> [Work order]
Your reply is to be the lines below, exactly as written, with images omitted.

[Stored data entries]
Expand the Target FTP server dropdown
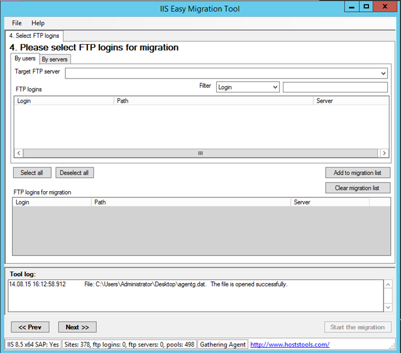 (227, 73)
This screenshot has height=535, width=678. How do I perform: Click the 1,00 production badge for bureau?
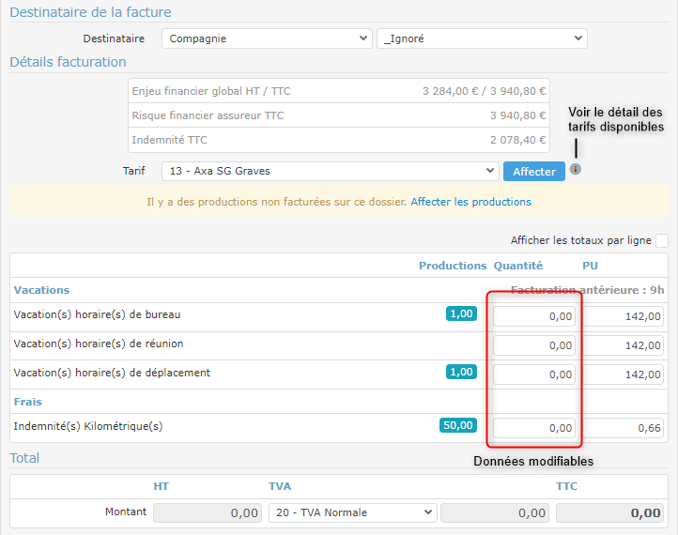pos(461,314)
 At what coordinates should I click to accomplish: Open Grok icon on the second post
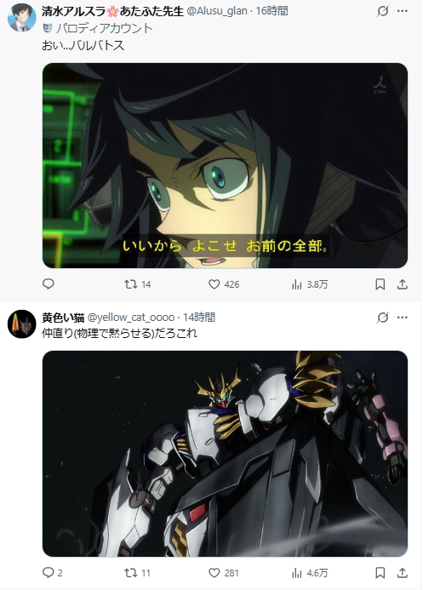pos(383,318)
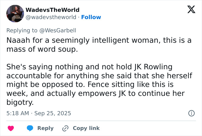Click the "mass of word soup" sentence
The image size is (202, 136).
click(42, 49)
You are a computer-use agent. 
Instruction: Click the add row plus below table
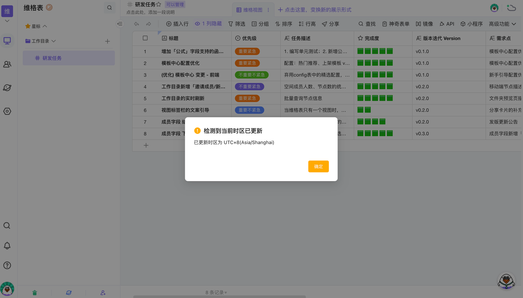146,145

> [Output below]
Expand the Target FTP server dropdown
 (227, 73)
This screenshot has height=535, width=678. How do I perform: Click the 1,00 production badge for bureau?
pos(461,314)
 At what coordinates should I click to accomplish: Open Grok icon on the second post
pos(383,318)
Click the "mass of word soup" sentence
The image size is (202, 136).
click(42, 49)
You are a computer-use agent. 
Instruction: Click the add row plus below table
146,145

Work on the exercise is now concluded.